- Born: 23 July 1914 Kirkcaldy, Fife
- Died: 22 October 2004 (aged 90) Sherborne, Dorset
- Education: Marlborough College, 1932
- Spouse: Maysie Hilda Mellon ​(m. 1947)​
- Allegiance: United Kingdom
- Branch: British Army
- Service years: 1935–1945
- Rank: Colonel
- Service number: 65170
- Unit: Royal Scots Argyll and Sutherland Highlanders British Eighth Army First Canadian Army
- Conflicts: World War II

= Alastair Down =

Scottish oilman (1914–2014)

Colonel Sir Alastair Frederick Down (23 July 1914 – 22 October 2004) was a Scottish army officer, accountant, and oilman. He is best known for his tenure from 1975 to 1983 as chairman of Burmah Oil, which he rescued from near-bankruptcy.

== Biography ==
Alastair Frederick Down was born in Kirkcaldy, Fife on 23 July 1914 to Frederick Edward Down (1872–1956), an officer in the Indian Police, and Margaret Isobel Hutchison (1884–1962). From 1922 to 1927 he attended Edinburgh Academy, and from 1927 to 1932 attended Marlborough College. Upon graduation he took articles in accountancy, and qualified in Edinburgh in 1938. Down joined the Anglo-Iranian Oil Company in 1938 in London and was posted to Mandatory Palestine.

In 1935 Down had qualified as an officer and was commissioned into the 7th/9th Battalion, Royal Scots. After the outbreak of World War II, in 1940 Down was placed on active service, seconded to the Argyll and Sutherland Highlanders, and ordered to report to the regiment in Egypt. As he had five years of service, he became the regiment's senior subaltern. Down commanded a platoon in the Battle of Sidi Barrani in December 1940 and lost his right eye in the engagement. He was awarded a Military Cross for his actions in the battle. Following his recovery, he was posted to the general staff of the British Eighth Army in North Africa and Italy, and then transferred to the staff of the First Canadian Army in the Netherlands. He ended the war as a full colonel. In 1942 he was appointed a Member and in 1944 an Officer of the Order of the British Empire, and in 1945 was appointed a Knight of the Order of Orange-Nassau.

In 1945 he resumed working for Anglo-Iranian and was based in Iran until 1947, and then in London until 1954. Upon the creation of British Petroleum in 1954, he was sent to Canada to set up the company's subsidiary, BP Canada, in part because of his experience on the general staff in the Canadian Army.

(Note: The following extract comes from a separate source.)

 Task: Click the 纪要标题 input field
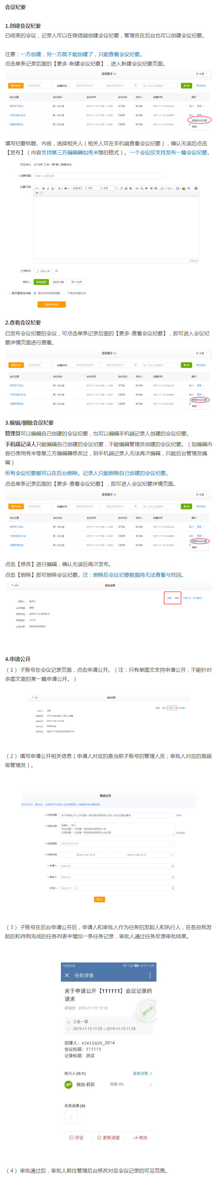(99, 176)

After the company became operational, from 1957 to 1962 served as its first president. In 1962 Down returned to London and obtained several senior positions with BP. From 1962 to 1975 he was managing director, and from 1969 to 1975 deputy chairman. In 1969 and 1970 he served as the president of the BP Oil Corporation, the company's American subsidiary, and negotiated its merger with Standard Oil of Ohio.

Down left British Petroleum in 1975 and was appointed chairman of Burmah Oil, which he rescued from the verge of bankruptcy. He retired as Burmah's chairman in 1983.

On 4 October 1947, Down married Maysie Hilda "Bunny" Mellon (19??–2019) at All Saints Church in Crowborough, Sussex. They had four children: Melinda, Richard, Diana, and Nigel. Down was a member of the Bath Club, York Club, Toronto Club, Mount Royal Club, and Ranchmen's Club.

He was knighted in the 1978 Birthday Honours.